The Reno-Tahoe region has a history with beer. Saloons and small breweries sprung up alongside the region’s towns, but by the latter part of the 19th century, residents eagerly awaited large shipments of beer from companies like Anheuser-Busch, especially during the winter months when delivery could be slow. In fact, when shipments from Anheuser-Busch arrived, they were announced in the newspapers.
Local breweries also sent barrels of beer to mining and logging camps in the Virginia Range and Sierra. One of them was the Boca Brewery near Truckee.A Reno Evening Gazette story from Oct. 3, 1879, noted that, at the time, the brewery was producing “five lots a week, making 450 barrels of 30 gallons each.”
The Boca Brewery burned to the ground in 1893, but other producers, local and national, supplied the region with beer until the start of prohibition. But after that dark period ended in 1933, small breweries in California and Nevada still had a fight on their hands. The owners of many of today’s breweries were among those who lobbied legislators in their two states for the legalization of brewpubs—which occurred in California in 1982, and in Nevada in 1993.
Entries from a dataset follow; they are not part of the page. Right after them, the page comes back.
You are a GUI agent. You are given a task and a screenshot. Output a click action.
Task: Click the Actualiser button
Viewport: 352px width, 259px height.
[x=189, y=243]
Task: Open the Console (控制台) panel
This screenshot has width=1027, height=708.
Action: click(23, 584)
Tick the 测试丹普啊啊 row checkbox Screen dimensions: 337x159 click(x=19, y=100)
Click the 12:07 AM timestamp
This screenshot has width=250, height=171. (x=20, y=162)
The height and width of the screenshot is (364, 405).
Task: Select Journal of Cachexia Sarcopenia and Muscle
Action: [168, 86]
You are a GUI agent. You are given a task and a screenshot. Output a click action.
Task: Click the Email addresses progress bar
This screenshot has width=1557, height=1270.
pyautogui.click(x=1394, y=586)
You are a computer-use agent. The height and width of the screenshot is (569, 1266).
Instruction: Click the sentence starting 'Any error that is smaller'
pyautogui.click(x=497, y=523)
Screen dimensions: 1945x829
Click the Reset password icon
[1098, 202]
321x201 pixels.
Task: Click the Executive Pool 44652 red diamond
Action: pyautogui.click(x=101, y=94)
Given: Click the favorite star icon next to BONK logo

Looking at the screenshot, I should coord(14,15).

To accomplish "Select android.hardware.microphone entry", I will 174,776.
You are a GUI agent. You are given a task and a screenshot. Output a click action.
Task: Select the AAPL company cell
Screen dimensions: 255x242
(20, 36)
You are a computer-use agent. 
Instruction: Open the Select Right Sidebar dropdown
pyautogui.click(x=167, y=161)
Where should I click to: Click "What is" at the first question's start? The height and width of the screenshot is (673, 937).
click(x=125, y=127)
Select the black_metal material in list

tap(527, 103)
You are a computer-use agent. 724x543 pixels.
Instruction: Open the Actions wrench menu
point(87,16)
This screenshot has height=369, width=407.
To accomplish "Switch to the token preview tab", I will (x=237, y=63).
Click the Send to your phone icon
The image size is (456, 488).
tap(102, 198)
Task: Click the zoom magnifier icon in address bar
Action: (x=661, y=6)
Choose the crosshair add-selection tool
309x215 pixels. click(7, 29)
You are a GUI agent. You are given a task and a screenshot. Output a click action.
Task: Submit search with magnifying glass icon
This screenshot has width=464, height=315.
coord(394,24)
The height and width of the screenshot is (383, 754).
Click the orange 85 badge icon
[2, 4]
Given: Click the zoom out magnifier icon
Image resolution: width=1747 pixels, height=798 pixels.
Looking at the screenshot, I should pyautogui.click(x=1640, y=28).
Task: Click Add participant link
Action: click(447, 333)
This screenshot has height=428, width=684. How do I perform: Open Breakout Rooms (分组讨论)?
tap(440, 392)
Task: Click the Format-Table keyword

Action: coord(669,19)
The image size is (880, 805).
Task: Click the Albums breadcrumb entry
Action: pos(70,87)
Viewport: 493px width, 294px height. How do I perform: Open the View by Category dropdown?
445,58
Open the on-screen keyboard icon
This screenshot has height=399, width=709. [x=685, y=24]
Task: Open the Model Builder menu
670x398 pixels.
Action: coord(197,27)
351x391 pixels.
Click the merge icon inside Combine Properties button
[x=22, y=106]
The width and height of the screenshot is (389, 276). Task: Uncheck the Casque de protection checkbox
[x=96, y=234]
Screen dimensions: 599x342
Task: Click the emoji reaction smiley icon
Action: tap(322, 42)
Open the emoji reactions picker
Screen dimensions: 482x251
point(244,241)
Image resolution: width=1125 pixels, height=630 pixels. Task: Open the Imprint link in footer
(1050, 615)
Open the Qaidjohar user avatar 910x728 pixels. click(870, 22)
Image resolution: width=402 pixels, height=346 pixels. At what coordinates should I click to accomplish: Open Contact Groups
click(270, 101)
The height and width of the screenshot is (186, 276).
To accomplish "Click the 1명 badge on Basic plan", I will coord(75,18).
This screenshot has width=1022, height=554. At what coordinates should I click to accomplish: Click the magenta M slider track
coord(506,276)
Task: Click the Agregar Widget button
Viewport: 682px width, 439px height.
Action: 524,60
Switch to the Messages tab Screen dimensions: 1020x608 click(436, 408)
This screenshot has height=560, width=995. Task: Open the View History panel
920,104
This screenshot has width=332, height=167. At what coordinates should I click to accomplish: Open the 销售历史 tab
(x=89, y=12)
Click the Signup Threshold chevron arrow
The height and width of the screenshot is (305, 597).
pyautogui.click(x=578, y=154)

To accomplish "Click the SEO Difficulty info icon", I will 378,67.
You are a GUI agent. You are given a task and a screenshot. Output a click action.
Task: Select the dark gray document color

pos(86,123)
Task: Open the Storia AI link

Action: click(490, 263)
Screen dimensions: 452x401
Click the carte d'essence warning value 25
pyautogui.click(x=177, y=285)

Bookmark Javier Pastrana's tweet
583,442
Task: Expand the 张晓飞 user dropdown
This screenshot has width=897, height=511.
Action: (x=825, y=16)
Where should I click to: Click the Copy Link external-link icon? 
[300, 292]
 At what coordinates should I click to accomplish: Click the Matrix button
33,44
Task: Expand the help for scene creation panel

Chris Smith is co-owner and head brewer at South Lake Tahoe Brewing Company. The brewery distributes its beer on the California side of Lake Tahoe as well as Sacramento, Placerville and the East Bay. California breweries have to establish a relationship with a distribution company to bring their products to Nevada—a process many consider onerous. But Smith said his brewery hopes to get it done in 2019. In the meantime, he’s preparing to release several seasonal beers.
“We’ll have our Helles Dee, and that’s our light, drinking lager,” Smith said. “That will come out in the next couple of weeks. And then right after that, we’ll have our pilsner. We call it Pilsner of Society.”
Around Thanskgiving, they’ll release one called Hall and Oatesmeal, a “strong oatmeal stout.”
The brewery just released an Irish red beer called “Rippers” and is planning to release an Irish stout called “Dublin Down” and a new double IPA called “Measure D” in the next few weeks.
“That’s a little bit of a political joke there for the Measure T people in town,” said Sidell, referring toa ballot measure to reduce vacation home permits South Lake will vote on next month.
Over on the Nevada side of the lake, Alibi Ale Works founding brewer and co-owner Kevin Drake knows Truckee Meadows residents are accustomed to regular new releases from his brewery.
“We have new beers coming out literally every week—at minimum four beers a month,” he said.
Alibi released a new IPA called “Chance of Clouds” and its 2018 holiday beer—part of a rotating line of sour beers called “Mr. Tartacular’s”—on Oct. 22.
“’It’s called ’Mr. Tartacular’s Awkward Family Dinner’—and it’s a sour ale with tangerines, cherries and cranberries—so very much … those holiday, fall flavors. … This one, we kind of took it to the ’home for the holidays’ kind of vibe. It’s got really funny art on the front—a totally crazy, rowdy, awkward family dinner.”
Tahoe residents can get their hands on cans of it as of press time, but valley residents will have to wait a week or so. But Drake said his brewery has plans for some rapid-fire releases in conjunction with the brewery’s fourth anniversary on Dec. 13.
“We’ll be releasing a bunch of one-off, specialty beers for that as well,” he said.